• **Exercise description**: Swap "Click" for "Tap" throughout the entries and write all the lines out again, changing nothing else. Omit the pictures.

Lines of data:
--------------------
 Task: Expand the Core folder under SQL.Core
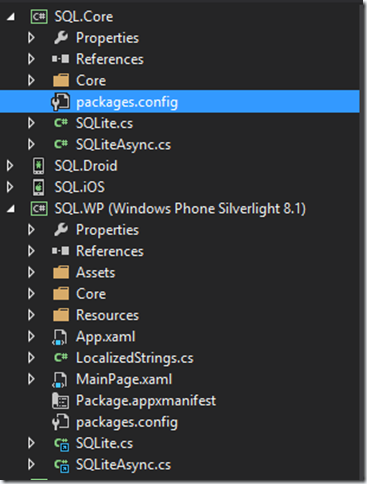[x=31, y=80]
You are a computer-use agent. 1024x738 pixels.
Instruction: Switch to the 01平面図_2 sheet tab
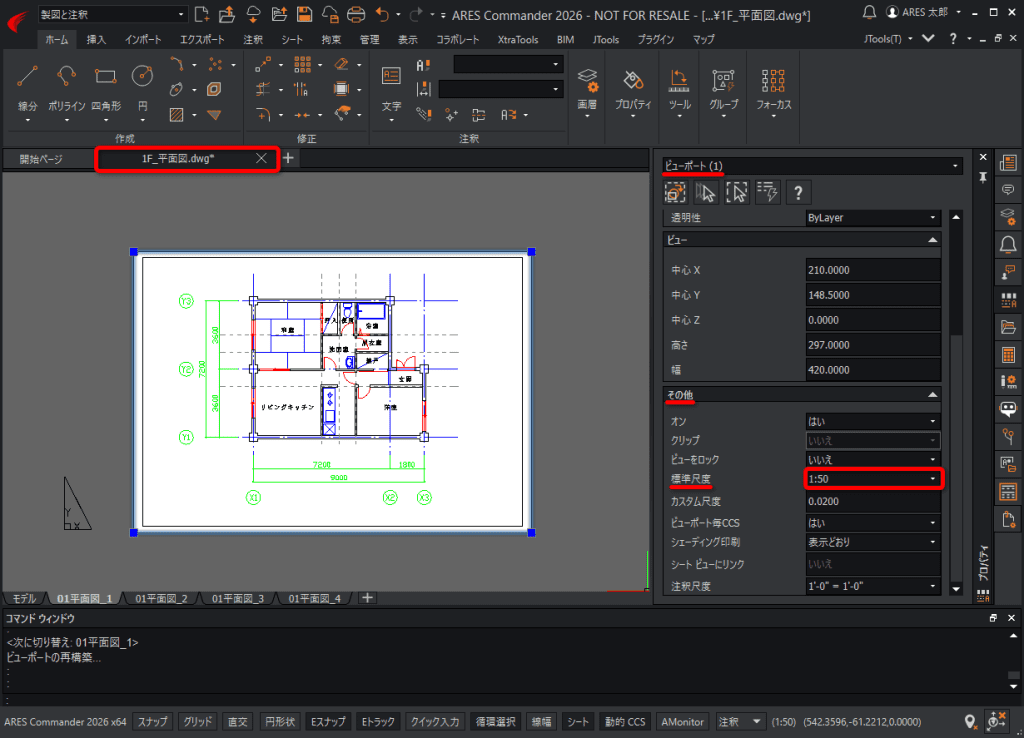161,598
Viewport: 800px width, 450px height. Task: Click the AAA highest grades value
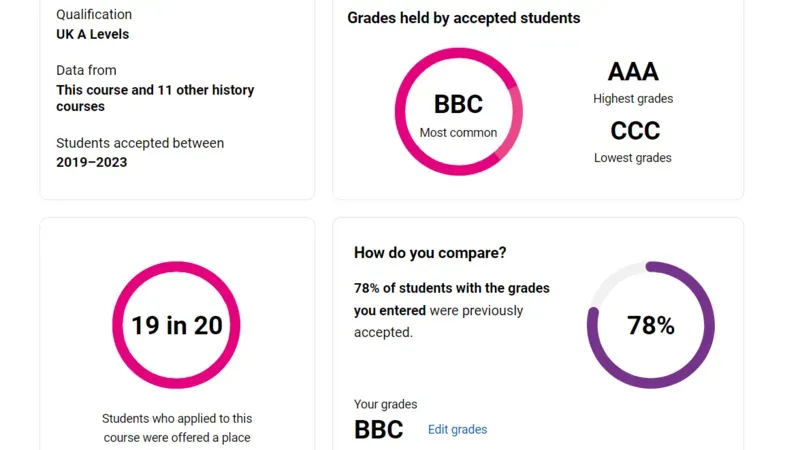point(633,71)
--------------------
• **The reply**:
 Task: Expand the Core folder under SQL.Core
[x=31, y=80]
You are a computer-use agent. 1024x738 pixels.
Instruction: Switch to the 01平面図_2 sheet tab
161,598
Viewport: 800px width, 450px height. Task: Tap the AAA highest grades value
point(633,71)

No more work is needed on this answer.